After trying to get into Safe Mode about five or six times, something else was triggered, because now, I cannot even get the Safe Mode / Launch Windows Normally screen. It just keeps looping. I cannot seem to get back into Windows at all.
Now, I know I have every reason to be scolded, but I have not backed up in awhile. In frustration, I put in my Windows Reinstallation Disk, and it said that "My Documents" may be replaced. I cancelled the reinstallation to see if there's any hope at all or am I a lost cause.
I thought I might install windows again (I have plenty of room for a second copy) under a new folder like C:\Windows2, just to be able to launch, but I thought I would ask about this strategy first. I seem to remember my Windows 2000 Reinstallation disk having an option (I'm fairly new to XP) to just overwrite the operating system files without touching your data, but my Windows XP disk does not seem to have that option.

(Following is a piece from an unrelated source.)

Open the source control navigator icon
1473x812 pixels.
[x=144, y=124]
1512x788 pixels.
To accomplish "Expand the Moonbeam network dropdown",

At work, I researched this specific virus and there's a lot of confusing information out there, but it seems that bleepingcomputer has been a good place that helps others get rid of this really intrenched virus.
Over the years, I have been able to remove all the viruses that I have caught by myself. I have never had to submit a post to a forum before (so I hope I doing this right), but I am at a loss with this one. I know everyone says this, but any and all assistance would be appreciated. I did a search here and it does not seem like anyone else has caught this virus as badly as I have.